━━━ Data for analysis ━━━

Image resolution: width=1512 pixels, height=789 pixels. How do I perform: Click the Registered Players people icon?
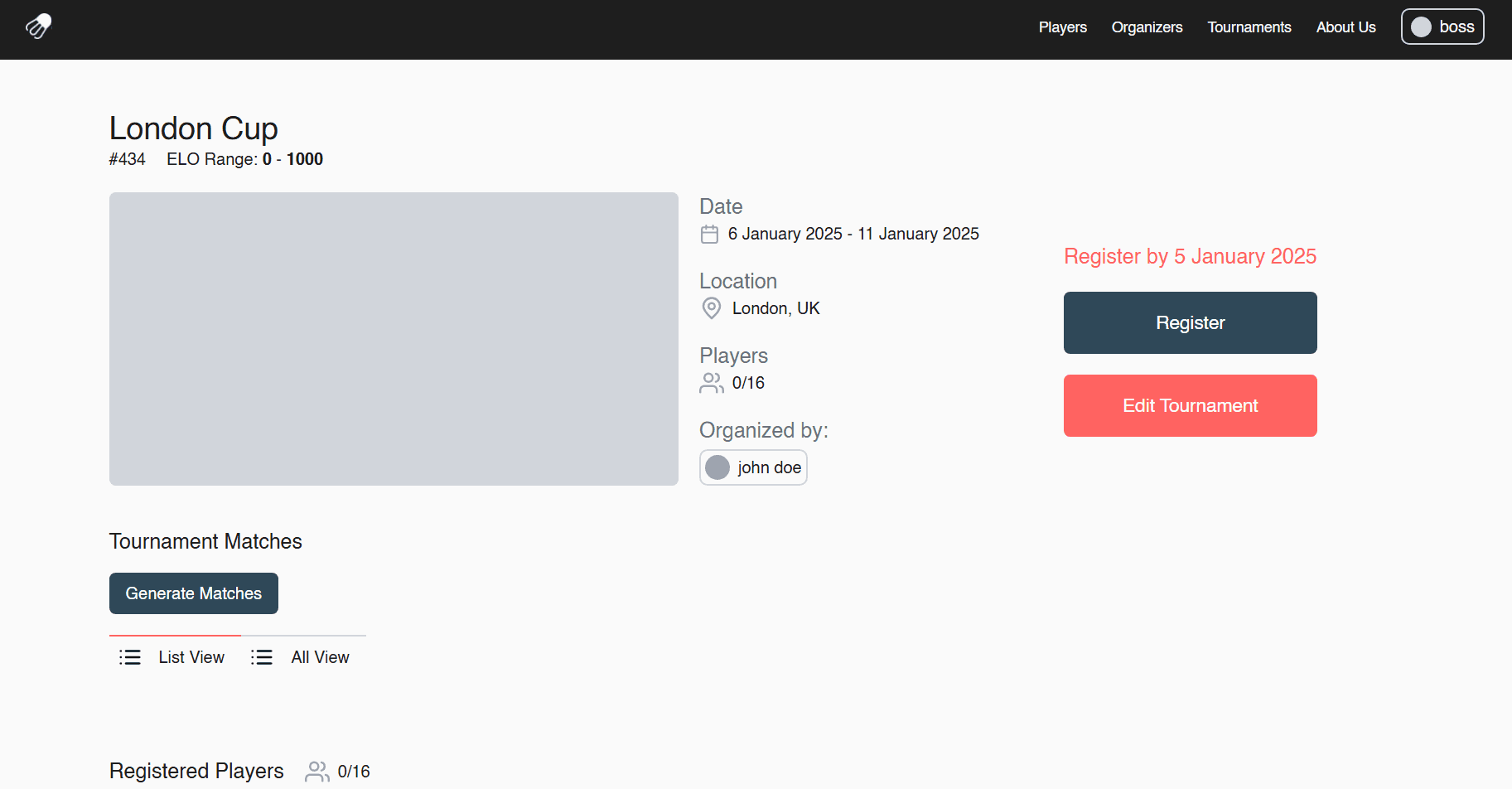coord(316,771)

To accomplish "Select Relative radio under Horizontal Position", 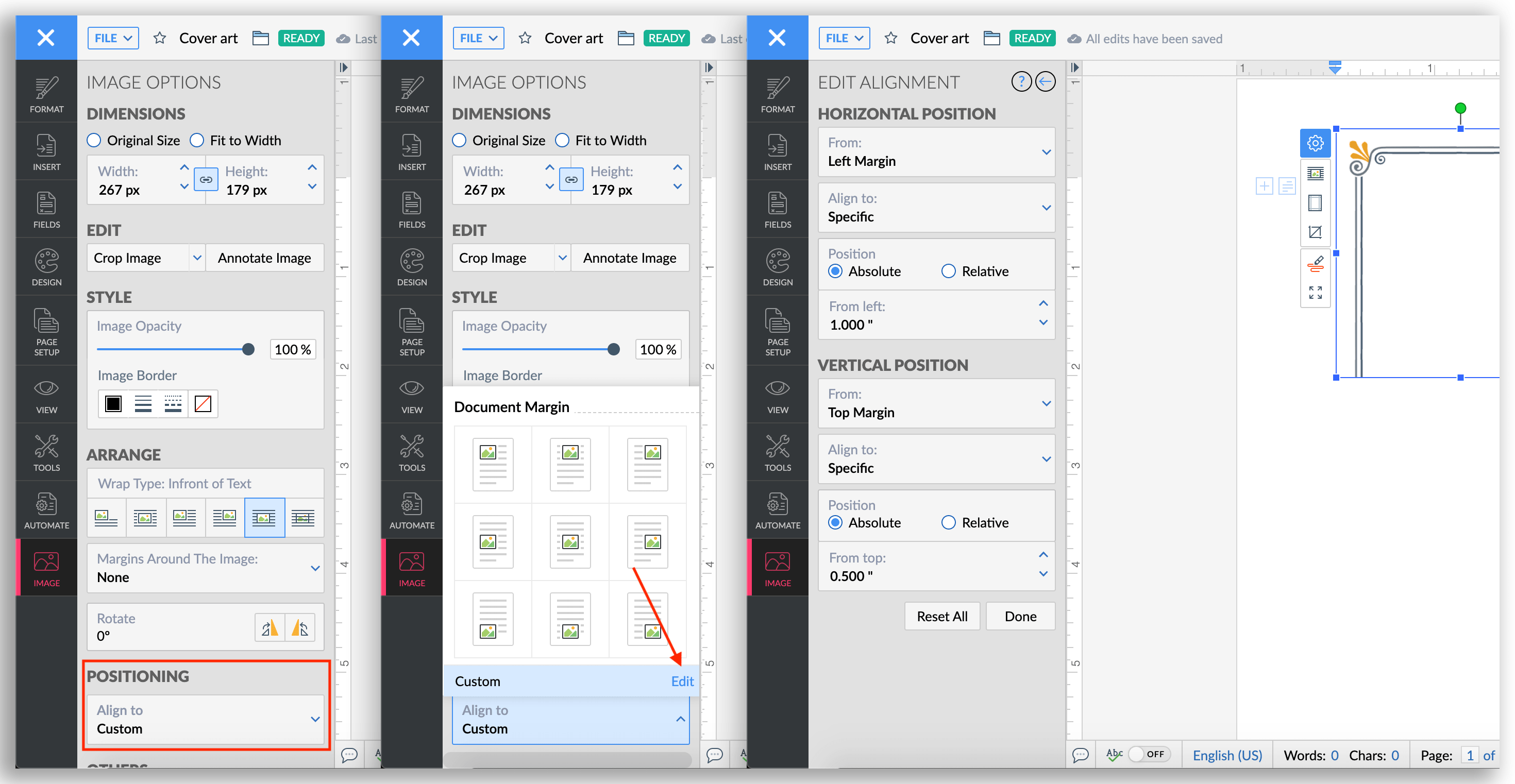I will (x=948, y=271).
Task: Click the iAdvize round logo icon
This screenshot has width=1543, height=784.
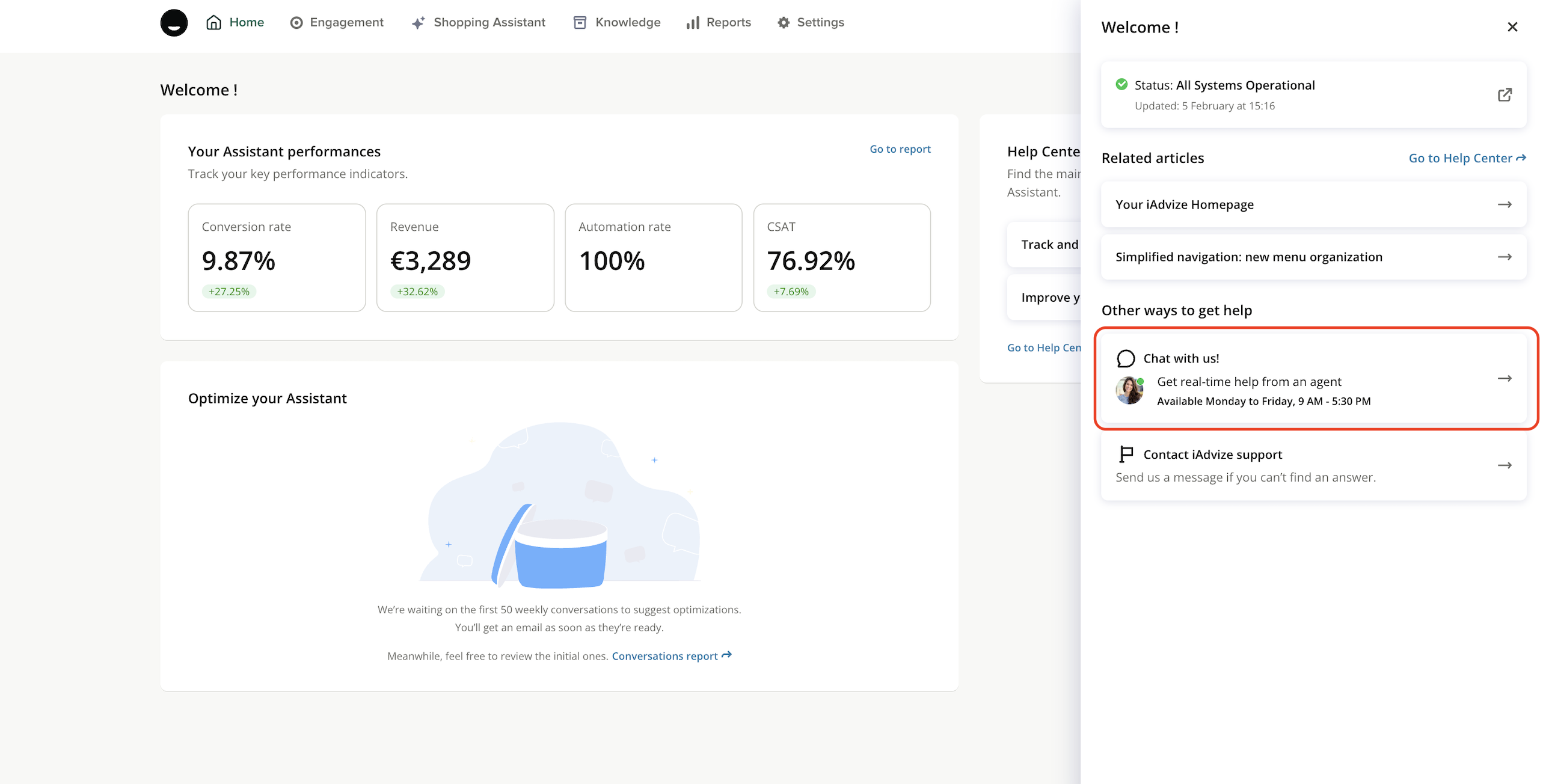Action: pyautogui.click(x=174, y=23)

━━━

Your copy should consist solely of the lines from the line containing "Task: Click the iAdvize round logo icon" through the last line of the records above, reproduced exactly, with the pictures left out.

• [The completed task]
Task: Click the iAdvize round logo icon
This screenshot has width=1543, height=784.
Action: pyautogui.click(x=174, y=23)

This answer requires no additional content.